TASK DETAILS.
Transcribe the rows below verbatim, beginning with the row containing "联系支持 (49, 2342)" and continuing through the row containing "工作 (44, 2440)", with both of those rows included.

AVAILABLE RECORDS.
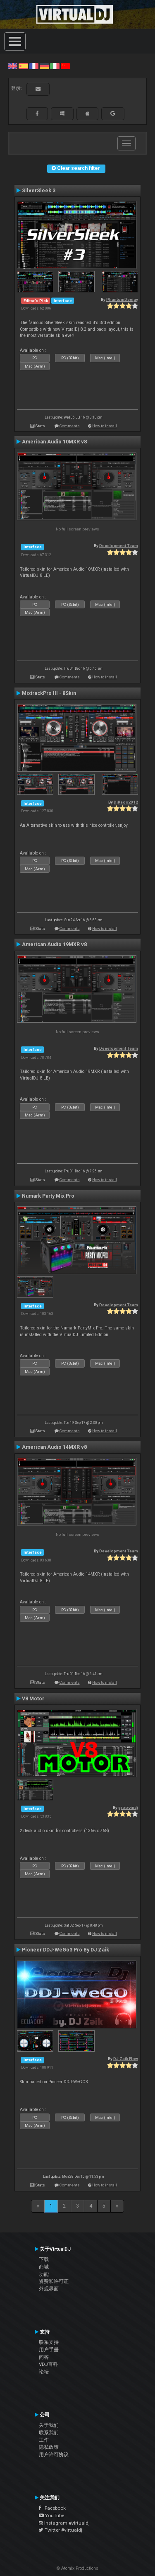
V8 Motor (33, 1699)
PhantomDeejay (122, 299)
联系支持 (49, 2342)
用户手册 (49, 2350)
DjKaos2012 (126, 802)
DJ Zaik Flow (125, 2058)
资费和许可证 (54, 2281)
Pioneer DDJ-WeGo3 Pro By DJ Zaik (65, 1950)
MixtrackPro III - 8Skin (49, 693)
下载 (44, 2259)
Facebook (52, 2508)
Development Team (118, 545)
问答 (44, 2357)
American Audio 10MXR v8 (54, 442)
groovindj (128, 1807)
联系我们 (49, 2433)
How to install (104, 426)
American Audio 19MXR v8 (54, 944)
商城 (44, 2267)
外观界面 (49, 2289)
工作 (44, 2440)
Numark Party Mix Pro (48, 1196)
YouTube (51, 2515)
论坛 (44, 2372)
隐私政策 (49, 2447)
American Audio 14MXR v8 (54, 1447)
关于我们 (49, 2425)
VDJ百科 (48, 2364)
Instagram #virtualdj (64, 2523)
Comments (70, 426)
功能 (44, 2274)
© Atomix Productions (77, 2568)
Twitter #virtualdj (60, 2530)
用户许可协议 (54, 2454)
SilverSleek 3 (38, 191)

...

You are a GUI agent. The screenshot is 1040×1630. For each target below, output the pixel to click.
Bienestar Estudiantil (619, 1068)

SOLUTION TO THE EXERCISE.
联系支持 (49, 2342)
用户手册 (49, 2350)
DjKaos2012 (126, 802)
DJ Zaik Flow (125, 2058)
资费和许可证 (54, 2281)
Pioneer DDJ-WeGo3 Pro By DJ Zaik (65, 1950)
MixtrackPro III - 8Skin (49, 693)
下载 (44, 2259)
Facebook (52, 2508)
Development Team (118, 545)
问答 (44, 2357)
American Audio 10MXR v8 (54, 442)
groovindj (128, 1807)
联系我们 (49, 2433)
How to install (104, 426)
American Audio 19MXR v8 (54, 944)
商城 (44, 2267)
外观界面 (49, 2289)
工作 (44, 2440)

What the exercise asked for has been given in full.